Banks again kept afloat but stormy waters will test them
ANALYSIS:The €35 billion package for the banks aims to reassure investors that protection can be increased if the need arises, writes SIMON CARSWELL
THE LATEST bailout of the banks – the Government’s fourth attempt and the first with overseas state support – will build steeper levees around them but has not yet quantified how high the tide of bad loans will rise in stormier times.
The €35 billion package for the banks – out of a total rescue fund of €85 billion for the beleaguered Government and the drowning Irish lenders – aims to show international investors that the levees can be built higher still if needs be.

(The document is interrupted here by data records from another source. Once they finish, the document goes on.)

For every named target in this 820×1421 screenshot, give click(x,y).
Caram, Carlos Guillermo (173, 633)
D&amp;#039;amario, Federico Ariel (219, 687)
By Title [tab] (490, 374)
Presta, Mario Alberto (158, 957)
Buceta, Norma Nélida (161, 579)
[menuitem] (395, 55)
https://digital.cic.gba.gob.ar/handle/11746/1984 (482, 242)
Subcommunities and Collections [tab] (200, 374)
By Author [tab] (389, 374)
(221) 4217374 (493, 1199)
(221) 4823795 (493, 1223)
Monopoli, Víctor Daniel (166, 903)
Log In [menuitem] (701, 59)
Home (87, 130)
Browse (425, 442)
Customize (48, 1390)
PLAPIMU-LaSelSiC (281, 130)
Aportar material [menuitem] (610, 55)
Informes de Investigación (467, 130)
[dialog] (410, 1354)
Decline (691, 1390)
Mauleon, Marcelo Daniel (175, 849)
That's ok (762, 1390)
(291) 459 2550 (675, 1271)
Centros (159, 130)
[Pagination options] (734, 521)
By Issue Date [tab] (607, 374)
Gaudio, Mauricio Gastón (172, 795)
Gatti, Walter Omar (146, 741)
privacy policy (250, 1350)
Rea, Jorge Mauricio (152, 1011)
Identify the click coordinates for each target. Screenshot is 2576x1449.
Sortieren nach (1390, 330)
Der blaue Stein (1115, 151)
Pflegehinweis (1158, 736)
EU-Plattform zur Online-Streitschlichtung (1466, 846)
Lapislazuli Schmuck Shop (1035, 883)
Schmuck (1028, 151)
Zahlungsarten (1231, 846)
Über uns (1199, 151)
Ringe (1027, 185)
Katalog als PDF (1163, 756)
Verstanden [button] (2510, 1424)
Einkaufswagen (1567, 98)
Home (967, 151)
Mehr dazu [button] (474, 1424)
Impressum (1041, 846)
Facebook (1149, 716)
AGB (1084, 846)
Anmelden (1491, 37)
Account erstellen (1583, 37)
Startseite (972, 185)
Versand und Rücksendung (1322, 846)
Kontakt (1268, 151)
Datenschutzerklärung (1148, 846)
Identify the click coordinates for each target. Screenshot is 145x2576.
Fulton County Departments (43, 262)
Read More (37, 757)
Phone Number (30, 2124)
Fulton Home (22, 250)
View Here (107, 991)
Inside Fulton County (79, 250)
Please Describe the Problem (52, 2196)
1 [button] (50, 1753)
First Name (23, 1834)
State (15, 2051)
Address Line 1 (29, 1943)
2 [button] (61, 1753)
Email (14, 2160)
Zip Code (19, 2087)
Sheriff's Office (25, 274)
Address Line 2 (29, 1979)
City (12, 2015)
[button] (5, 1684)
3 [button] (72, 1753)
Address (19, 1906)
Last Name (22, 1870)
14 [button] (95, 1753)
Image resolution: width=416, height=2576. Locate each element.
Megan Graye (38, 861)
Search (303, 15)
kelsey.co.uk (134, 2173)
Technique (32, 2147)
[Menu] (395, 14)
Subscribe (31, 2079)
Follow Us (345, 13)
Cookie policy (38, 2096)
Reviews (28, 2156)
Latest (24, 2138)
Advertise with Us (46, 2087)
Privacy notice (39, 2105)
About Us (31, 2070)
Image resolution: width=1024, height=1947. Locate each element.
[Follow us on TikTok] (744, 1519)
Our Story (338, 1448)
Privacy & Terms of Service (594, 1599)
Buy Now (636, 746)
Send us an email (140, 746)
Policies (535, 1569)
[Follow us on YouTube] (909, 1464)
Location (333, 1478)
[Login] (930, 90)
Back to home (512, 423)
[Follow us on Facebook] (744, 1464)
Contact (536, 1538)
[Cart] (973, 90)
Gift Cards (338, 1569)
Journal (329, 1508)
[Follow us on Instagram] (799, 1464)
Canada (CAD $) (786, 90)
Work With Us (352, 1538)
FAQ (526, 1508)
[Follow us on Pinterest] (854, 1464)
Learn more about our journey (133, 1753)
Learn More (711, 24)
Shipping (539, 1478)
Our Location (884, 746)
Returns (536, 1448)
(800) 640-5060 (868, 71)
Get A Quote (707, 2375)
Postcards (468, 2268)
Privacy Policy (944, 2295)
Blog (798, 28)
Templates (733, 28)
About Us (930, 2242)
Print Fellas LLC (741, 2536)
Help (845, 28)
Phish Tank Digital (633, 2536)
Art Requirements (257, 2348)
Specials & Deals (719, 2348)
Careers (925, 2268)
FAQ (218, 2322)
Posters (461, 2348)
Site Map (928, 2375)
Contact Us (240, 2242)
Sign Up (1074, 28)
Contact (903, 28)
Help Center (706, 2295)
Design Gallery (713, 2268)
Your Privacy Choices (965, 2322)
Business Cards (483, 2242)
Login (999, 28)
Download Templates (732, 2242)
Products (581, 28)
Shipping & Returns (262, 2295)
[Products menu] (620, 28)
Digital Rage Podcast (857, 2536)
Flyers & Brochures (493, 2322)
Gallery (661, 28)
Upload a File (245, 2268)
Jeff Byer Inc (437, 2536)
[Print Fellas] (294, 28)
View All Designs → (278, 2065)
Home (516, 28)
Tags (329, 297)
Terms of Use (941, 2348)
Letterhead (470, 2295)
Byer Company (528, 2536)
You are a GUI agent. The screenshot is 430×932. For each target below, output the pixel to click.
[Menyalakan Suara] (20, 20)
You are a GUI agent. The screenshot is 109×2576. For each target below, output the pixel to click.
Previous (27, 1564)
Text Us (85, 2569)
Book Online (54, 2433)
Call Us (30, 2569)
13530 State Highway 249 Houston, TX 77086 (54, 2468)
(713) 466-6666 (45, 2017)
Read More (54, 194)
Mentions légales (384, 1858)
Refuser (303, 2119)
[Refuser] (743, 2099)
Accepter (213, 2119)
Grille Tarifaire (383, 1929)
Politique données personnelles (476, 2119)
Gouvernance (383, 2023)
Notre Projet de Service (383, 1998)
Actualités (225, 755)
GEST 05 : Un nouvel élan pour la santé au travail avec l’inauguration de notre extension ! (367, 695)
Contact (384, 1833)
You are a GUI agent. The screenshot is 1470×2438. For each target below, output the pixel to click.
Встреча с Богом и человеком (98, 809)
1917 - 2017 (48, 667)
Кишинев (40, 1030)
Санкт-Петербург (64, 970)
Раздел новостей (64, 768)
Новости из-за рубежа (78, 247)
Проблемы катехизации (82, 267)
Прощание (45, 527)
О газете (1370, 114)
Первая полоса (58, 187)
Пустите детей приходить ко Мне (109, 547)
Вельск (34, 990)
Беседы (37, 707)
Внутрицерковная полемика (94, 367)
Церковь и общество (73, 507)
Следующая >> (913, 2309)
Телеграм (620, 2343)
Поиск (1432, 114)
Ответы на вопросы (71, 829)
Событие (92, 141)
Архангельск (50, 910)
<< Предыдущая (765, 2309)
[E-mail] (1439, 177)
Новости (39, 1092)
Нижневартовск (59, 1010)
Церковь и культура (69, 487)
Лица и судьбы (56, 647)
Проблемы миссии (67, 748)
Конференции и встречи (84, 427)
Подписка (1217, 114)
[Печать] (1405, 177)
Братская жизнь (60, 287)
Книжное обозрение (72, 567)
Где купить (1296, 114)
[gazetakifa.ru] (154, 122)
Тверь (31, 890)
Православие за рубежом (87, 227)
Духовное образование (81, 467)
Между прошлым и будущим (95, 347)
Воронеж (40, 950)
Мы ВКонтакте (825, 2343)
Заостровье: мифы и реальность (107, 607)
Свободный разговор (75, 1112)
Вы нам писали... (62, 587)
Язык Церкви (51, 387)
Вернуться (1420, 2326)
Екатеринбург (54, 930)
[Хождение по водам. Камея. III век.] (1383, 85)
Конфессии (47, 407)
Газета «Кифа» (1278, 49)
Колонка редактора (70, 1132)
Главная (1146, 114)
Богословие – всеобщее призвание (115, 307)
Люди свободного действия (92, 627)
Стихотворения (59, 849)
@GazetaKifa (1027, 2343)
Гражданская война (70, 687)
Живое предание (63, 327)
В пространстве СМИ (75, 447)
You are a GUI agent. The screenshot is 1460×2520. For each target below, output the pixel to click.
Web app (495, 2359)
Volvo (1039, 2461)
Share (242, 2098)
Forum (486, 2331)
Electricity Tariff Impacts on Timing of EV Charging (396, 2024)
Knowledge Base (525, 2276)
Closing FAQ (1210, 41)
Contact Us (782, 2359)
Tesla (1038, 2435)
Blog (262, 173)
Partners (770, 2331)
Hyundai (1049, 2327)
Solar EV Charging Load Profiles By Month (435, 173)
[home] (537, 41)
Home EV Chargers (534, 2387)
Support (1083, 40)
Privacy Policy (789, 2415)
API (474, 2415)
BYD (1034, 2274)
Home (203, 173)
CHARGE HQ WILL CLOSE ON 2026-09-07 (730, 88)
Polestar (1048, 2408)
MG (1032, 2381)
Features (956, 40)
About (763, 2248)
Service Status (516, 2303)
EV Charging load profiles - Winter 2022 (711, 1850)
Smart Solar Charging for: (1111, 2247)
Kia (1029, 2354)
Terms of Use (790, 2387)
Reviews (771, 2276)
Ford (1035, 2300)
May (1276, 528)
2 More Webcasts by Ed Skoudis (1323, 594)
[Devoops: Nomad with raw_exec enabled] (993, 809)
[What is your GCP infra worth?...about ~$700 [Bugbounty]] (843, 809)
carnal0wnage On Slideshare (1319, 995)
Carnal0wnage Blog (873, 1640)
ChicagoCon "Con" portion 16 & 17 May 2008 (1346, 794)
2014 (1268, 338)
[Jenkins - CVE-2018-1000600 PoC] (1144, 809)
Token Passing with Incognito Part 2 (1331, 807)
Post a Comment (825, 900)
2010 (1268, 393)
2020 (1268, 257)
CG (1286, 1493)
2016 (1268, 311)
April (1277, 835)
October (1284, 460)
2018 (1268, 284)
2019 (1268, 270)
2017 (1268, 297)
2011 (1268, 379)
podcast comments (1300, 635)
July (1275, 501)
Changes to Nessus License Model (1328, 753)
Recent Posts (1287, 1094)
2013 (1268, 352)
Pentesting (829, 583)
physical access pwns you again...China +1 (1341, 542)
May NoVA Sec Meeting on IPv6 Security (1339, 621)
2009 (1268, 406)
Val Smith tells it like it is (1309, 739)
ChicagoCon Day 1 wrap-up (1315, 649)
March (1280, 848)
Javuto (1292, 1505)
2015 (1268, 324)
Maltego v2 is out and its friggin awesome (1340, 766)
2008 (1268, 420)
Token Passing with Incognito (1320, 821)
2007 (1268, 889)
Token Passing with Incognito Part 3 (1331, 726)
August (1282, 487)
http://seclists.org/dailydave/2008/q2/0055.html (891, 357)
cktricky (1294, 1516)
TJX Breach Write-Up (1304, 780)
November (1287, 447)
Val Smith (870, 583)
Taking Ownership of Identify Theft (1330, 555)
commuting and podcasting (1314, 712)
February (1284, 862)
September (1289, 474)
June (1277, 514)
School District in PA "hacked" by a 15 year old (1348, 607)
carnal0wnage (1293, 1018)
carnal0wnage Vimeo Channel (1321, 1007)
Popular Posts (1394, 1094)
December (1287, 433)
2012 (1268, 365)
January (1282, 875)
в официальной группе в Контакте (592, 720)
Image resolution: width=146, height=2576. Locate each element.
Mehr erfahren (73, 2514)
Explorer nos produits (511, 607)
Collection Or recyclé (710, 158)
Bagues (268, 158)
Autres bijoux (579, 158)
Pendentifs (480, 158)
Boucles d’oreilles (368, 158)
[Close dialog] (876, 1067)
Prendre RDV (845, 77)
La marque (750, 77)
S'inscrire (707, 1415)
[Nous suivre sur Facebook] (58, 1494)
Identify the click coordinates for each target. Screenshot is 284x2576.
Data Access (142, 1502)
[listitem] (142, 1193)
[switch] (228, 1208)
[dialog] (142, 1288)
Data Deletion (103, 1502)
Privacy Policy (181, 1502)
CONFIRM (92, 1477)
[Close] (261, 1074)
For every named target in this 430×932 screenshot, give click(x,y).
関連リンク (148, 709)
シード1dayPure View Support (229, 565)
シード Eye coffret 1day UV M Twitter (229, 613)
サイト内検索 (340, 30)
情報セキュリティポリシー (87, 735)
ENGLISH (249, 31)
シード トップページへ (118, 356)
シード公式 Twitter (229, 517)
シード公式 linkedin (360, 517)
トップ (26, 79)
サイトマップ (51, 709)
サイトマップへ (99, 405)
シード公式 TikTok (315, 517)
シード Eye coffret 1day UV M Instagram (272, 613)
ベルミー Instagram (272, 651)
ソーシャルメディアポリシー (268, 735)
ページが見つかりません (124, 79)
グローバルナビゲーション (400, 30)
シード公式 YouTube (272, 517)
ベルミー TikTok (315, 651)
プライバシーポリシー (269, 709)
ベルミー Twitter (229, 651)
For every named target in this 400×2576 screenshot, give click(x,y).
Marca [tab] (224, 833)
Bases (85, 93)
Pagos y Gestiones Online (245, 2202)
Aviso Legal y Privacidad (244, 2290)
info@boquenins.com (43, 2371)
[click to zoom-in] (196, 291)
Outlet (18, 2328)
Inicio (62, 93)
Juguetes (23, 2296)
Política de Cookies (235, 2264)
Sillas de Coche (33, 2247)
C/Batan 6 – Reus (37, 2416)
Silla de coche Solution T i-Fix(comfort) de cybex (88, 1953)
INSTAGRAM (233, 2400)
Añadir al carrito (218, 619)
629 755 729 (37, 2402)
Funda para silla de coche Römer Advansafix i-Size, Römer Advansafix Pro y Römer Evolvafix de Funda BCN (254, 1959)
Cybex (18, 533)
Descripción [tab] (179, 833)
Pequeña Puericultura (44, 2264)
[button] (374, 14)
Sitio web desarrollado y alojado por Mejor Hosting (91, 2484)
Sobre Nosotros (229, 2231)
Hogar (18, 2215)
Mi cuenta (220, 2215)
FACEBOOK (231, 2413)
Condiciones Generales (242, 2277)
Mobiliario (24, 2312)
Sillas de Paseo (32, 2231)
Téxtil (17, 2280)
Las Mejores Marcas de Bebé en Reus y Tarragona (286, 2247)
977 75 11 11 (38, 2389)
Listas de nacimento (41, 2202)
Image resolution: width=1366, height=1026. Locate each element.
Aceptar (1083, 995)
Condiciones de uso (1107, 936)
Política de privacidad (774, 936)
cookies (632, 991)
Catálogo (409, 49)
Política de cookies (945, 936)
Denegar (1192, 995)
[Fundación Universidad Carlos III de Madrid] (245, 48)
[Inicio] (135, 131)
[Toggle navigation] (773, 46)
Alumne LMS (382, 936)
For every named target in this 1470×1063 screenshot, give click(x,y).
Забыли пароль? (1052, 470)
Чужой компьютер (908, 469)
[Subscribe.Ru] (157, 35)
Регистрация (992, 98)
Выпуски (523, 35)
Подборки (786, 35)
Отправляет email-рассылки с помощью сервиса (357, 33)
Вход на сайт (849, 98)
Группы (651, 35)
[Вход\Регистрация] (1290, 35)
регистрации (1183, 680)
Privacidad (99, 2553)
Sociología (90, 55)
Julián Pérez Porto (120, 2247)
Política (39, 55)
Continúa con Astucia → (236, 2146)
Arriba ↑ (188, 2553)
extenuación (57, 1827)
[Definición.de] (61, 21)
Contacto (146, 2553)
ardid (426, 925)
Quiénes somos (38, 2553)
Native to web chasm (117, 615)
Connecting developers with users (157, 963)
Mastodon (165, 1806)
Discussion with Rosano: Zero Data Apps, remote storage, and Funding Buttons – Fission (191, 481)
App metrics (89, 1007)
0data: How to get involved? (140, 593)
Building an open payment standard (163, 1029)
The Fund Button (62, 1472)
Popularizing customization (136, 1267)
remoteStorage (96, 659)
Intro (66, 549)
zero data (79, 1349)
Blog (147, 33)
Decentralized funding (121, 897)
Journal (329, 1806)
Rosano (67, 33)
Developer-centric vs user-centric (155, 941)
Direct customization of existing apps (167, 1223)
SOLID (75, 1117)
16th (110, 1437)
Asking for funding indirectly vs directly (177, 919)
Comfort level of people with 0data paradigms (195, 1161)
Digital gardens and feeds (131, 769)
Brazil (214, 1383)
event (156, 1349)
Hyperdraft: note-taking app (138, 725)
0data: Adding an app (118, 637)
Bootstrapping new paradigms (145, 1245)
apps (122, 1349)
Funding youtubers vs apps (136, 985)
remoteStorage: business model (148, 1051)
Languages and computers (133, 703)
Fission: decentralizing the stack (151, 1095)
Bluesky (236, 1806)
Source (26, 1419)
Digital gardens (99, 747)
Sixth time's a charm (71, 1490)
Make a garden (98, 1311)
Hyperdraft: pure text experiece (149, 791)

The bank fund is split into €10 billion for upfront recapitalisations and a €25 billion contingency fund which the banks can tap if loan losses surge beyond existing worst case scenarios.
This brings the latest bailout of the banking sector to €60 billion, with the potential for that to rise to €85 billion if the contingency fund is drawn on in full.
Sharing the banks losses with senior debt is off the table due to fears about the repercussions across the European banking system. However, it would appear that subordinated bondholders at AIB and Bank of Ireland will have to share the pain – following similar moves at Anglo Irish Bank and Irish Nationwide – through voluntary deals on debt buy-backs and swaps.
While the €10 billion initial bailout may ease market nerves, investors will want to know how soon the €25 billion contingency fund will be raided and whether it will be enough to keep the banks breathing as water levels rise.
Incredibly – at the fourth attempt to repair the banks – the lenders have been given another chance to raise capital on their own and the two biggest banks, Bank of Ireland and AIB, can again avoid outright nationalisation.
If they fail, the money will come from the €35 billion bailout fund.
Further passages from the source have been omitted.